OpenCL is an open parallel programming standard that allows you to create applications for simultaneous execution on many cores of modern processors, different in architecture, in particular, graphic (GPU) or central (CPU).

In other words, OpenCL allows you to use all the cores of the central processor or all the computing power of the video card for computing one task, which ultimately reduces the program execution time. Therefore, the use of OpenCL is very useful for computationally intensive tasks, but it is important to note that the algorithms for solving these tasks must be divisible into parallel threads. These include, for example, training neural networks, Fourier transform, or solving systems of equations of large dimensions.

For example, in relation to the trading specifics, an increase in performance can be achieved with a script, indicator, or Expert Advisor that performs a complex and lengthy analysis of historical data for several symbols and timeframes, and the calculation for each of which does not depend on others.

At the same time, beginners often have a question whether it is possible to speed up the testing and optimization of Expert Advisors using OpenCL. The answers to both questions are no. Testing reproduces the real process of sequential trading, and therefore each next bar or tick depends on the results of the previous ones, which makes it impossible to parallelize the calculations of one pass. As for optimization, the tester's agents only support CPU cores. This is due to the complexity of a full-fledged analysis of quotes or ticks, tracking positions and calculating balance and equity. However, if complexity doesn't scare you, you can implement your own optimization engine on the graphics card cores by transferring all the calculations that emulate the trading environment with the required reliability to OpenCL.

OpenCL means Open Computing Language. It is similar to the C and C++ languages, and therefore, to MQL5. However, in order to prepare ("compile") an OpenCL program, pass input data to it, run it in parallel on several cores, and obtain calculation results, a special programming interface (a set of functions) is used. This OpenCL API is also available for MQL programs that wish to implement parallel execution.

To use OpenCL, it is not necessary to have a video card on your PC as the presence of a central processor is enough. In any case, special drivers from the manufacturer are required (OpenCL version 1.1 and higher is required). If your computer has games or other software (for example, scientific, video editor, etc.) that work directly with video cards, then the necessary software layer is most likely already available. This can be checked by trying to run an MQL program in the terminal with an OpenCL call (at least a simple example from the terminal delivery, see further).

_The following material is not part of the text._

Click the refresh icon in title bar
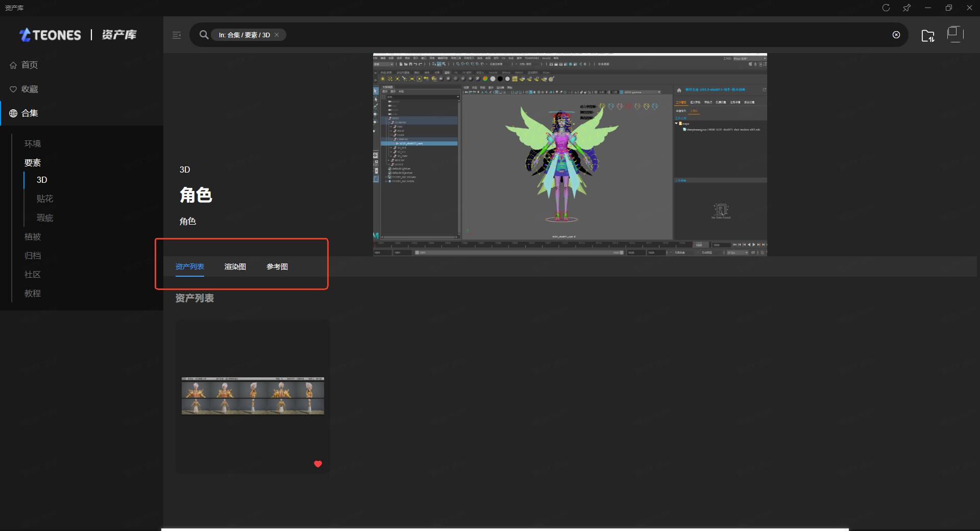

If there is no OpenCL support, you will see an error in the log.

OpenCL OpenCL not found, please install OpenCL drivers

If there is a suitable device on your computer and OpenCL support has been enabled for it, the terminal will display a message with the name and type of this device (there may be several devices). For example:

OpenCL Device #0: CPU GenuineIntel Intel(R) Core(TM) i7-2700K CPU @ 3.50GHz with OpenCL 1.1 (8 units, 3510 MHz, 16301 Mb, version 2.0, rating 25)
OpenCL Device #1: GPU Intel(R) Corporation Intel(R) UHD Graphics 630 with OpenCL 2.1 (24 units, 1200 MHz, 13014 Mb, version 26.20.100.7985, rating 73)

The procedure for installing drivers for various devices is described in the article on mql5.com. Support extends to the most popular devices from Intel, AMD, ATI, and Nvidia.

In terms of the number of cores and the speed of distributed computing, central processors are significantly inferior to graphics cards, but a good multi-core central processor will be quite enough to significantly increase performance.

Important: If your computer has a video card with OpenCL support, then you do not need to install OpenCL software emulation on the CPU!

OpenCL device drivers automate the distribution of calculations across cores. For example, if you need to perform a million of calculations of the same type with different vectors, and there are only a thousand cores at your disposal, then the drivers will automatically start each next task as the previous ones are ready and the cores are released.

Preparatory operations for setting up the OpenCL runtime environment in an MQL program are performed only once using the functions of the above OpenCL API.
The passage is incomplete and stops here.